This is the road taken if you forget all-of-me.

Hong Kong and prehistoric scrolls of knowledge found there
(for the Dutch poet Joop Bersee)

    If, if, I cease to exist, or co-exist in your
world, suffering is progress. Flesh museum.
    Bone museum. Open to interpretation.

    The caves are over there, breathing. It is important
    that you know this. This information.

    I think of you in moonlight. I think of you
    when vodka spills from our glasses
    onto the shoreline of the carpeted floor.

    Onto my lovely dress. Onto the fabric of
    my skin. My body cannot keep all of this down
    under the ancient pink. Hurt has stunned

    me. Un-healed me. Wounded me. I know
    your anger. Your kind of superiority. Your self-hatred.
    It is only a reflection from youth. A twisted

    crack in the system that is called illusion.
    It is only ritual that will mark you until the
    end of time. There’s a lot to disguise.

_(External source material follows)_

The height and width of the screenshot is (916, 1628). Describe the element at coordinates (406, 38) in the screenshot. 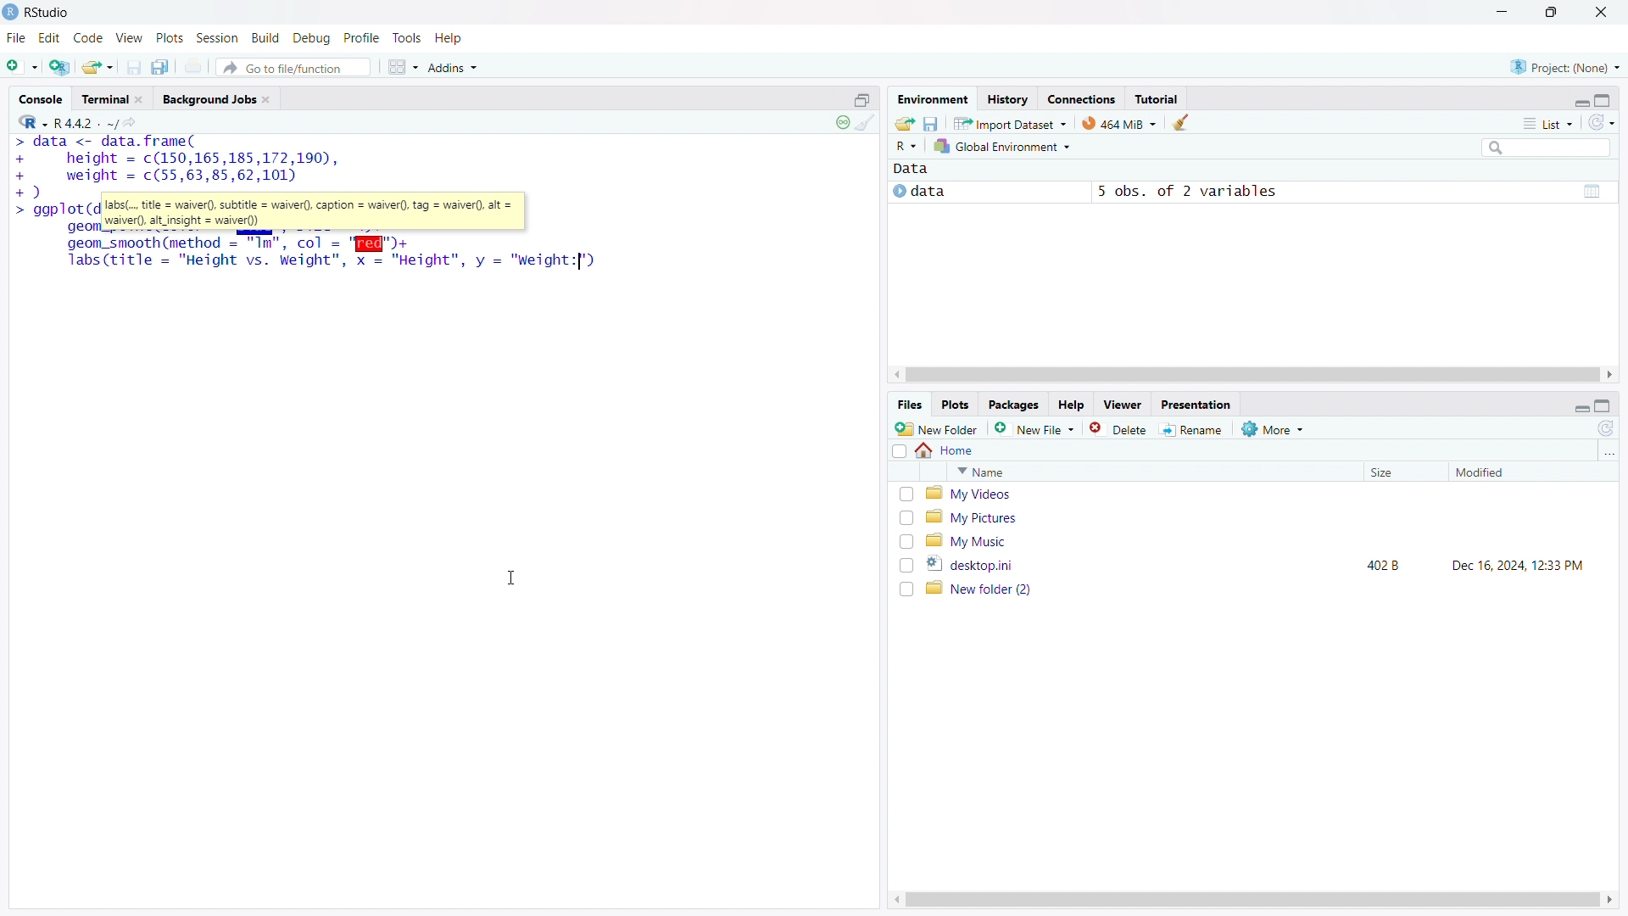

    A violin does not only make beautiful
    music. Photographs make me long for something
    we once had. I was no bride. Had no

    groom like my mother once did. I wish
I could be beautiful like the tribe of her.
    Instead the ocean calls to me. Embraces

    all of me. My lithe limbs are green, then
    purple. Yes, the ocean calls to me like a
    lover. This morning image secret. I’m

    homeward. Tracking driftwood into
the house.
On the outside, you will find me there. And,

as the waves come in explosions, so
    does the healing. So, does Jean Rhys’
    Dominica. So, does Brazil. So, does China. 

The way through the woods
(for the Dutch poet Joop Bersee)

    Once, once you were like Persia to
    me. For the last time, show me the ways
    to love. Cue me its despair. It’s hardship.
    This deprivation that must follow its
    demise. This starvation that must follow
    its poverty. This progress. This madness
    that eats away at my soul. It twinkles
    like noisy stars, those glam beauty queens
    with their own illustrious alibis, their lunar
    emptiness and subtle-subtle subterfuge.
    No more walking in circles for me, friend.
    No more wishing the past is gone while
sitting in at my kitchen table. I’m over that bridge.
    These stars have their own silent-silent

    moon-sick horses. Moon-sick bones.
    Butterflies in their governing confusion
    leaving scratch-marks on the seawalls
    of my stomach. The red brick walls of
    my lungs. I think your parade beautiful.
    I think you’re lovely. I think you’re
    Jupiter. Does it matter. Does it matter.  
    I think of those Caucasian stars pasted
on the ceiling of the night sky. I am ready to confess.
    Does it matter that I am only ready to
    confess now. I am trying to erase the beast-monster.
    Monster-beast that has made me suffer so.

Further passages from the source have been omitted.